Ericsson is one of the vendors involved in KT and Verizon’s 5G trial networks. According to Glenn Laxdal, CTO and head of strategy for Ericsson North America, the industry wants to converge on a standard, but it’s not unusual for this type of early innovation to occur. “The testing going on in Korea is based upon a pre-standard spec,” Laxdal tells SDxCentral. “We are aligned and evolving to that one common 3GPP standard.”
However, Laxdal also says it’s important that the current equipment be upgradeable so it doesn’t have to be ripped out and replaced.
Fixed vs. Mobile
But how critical are standards in a fixed wireless deployment where operators can control both the network and end-user equipment? Verizon has said that at least initially, its 5G service will be fixed mobile, used as a broadband replacement technology rather than a mobile service.
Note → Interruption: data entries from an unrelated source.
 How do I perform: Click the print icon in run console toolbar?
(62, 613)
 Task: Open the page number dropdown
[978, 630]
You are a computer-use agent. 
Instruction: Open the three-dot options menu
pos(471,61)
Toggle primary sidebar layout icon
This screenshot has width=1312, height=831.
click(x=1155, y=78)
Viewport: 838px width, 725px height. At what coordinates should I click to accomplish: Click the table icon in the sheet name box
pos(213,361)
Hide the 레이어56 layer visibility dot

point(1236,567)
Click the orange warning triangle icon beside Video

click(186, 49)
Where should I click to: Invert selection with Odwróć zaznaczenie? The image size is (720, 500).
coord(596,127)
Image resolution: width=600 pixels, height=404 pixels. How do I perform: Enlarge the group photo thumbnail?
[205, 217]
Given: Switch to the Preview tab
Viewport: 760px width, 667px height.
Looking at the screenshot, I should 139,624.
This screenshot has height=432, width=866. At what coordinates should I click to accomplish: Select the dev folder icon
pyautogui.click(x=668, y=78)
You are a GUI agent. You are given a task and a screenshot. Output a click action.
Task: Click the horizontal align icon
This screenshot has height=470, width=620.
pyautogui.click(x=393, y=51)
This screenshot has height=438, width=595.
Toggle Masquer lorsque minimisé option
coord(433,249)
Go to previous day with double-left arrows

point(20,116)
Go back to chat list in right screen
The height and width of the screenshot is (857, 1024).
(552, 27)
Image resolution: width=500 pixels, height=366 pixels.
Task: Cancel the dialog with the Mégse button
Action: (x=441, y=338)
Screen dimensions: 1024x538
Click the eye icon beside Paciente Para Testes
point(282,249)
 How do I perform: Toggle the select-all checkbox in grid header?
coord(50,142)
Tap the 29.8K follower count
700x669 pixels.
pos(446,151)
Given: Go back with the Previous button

In that type of deployment, an operator can control the entire chain from the network to the end-user equipment, making it less important that its network is standardized, says Peter Jarich, vice president of consumer and network infrastructure at Current Analysis. “In a mobile scenario standards are important because you have multiple vendors. But in a fixed use case, it’s not as big of a deal.”
Jarich added that when operators drive technology specs like Verizon and KT are doing, it can help the operators and the vendors, because they look like they are out in front of the competition.
Ericsson’s Laxdal agrees that it’s easier for operators to push the boundaries of the technology when they are working in a fixed wireless access model. “The reason why the first use case is fixed wireless is that an operator can control the ecosystem,” Laxdal said. “In that scenario, the operator can have access devices that are built to its specifications.”